The task:
For the data that follows, report how many lines contain the word "will", and nothing else.
=== Begin Enclosure ===
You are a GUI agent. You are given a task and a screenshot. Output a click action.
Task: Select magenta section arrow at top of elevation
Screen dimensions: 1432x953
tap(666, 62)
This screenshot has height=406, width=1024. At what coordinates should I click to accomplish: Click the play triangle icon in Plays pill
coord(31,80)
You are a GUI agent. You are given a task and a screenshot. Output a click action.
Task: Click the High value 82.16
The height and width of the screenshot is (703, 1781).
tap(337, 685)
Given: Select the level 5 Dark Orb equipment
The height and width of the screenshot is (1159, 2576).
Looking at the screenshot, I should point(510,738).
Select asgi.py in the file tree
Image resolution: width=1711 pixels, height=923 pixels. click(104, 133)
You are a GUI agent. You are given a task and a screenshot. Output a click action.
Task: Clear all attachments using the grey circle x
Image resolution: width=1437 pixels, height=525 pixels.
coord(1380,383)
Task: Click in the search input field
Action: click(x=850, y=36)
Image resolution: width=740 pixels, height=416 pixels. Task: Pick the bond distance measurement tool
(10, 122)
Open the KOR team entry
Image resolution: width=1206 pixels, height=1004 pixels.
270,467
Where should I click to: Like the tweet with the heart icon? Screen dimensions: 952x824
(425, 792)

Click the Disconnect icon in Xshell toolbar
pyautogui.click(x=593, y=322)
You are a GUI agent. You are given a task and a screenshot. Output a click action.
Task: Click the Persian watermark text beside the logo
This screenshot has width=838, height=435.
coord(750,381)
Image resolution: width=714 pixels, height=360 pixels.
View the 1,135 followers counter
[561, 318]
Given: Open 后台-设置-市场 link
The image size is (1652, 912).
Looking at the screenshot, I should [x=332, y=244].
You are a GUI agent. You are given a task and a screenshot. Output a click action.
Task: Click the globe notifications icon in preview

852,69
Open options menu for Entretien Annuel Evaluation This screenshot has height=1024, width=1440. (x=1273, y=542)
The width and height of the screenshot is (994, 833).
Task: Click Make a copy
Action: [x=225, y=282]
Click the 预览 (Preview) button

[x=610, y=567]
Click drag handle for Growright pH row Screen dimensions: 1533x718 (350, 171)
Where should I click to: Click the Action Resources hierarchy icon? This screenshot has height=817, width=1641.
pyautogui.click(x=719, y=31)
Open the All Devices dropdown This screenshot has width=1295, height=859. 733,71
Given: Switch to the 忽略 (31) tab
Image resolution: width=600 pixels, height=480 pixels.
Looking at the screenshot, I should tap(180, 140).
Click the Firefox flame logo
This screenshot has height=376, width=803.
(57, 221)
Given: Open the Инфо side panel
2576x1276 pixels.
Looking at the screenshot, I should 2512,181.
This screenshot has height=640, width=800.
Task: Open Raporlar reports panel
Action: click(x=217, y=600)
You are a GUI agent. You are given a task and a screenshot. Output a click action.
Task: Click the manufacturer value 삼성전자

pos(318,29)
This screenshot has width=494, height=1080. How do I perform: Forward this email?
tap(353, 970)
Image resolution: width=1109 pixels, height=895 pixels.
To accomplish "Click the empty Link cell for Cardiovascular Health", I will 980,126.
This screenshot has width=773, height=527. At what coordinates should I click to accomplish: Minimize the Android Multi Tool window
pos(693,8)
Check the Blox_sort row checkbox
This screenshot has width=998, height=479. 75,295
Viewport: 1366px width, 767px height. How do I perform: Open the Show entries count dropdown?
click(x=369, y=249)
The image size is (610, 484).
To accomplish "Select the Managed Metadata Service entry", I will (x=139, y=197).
=== End Enclosure ===
Solved problem:
2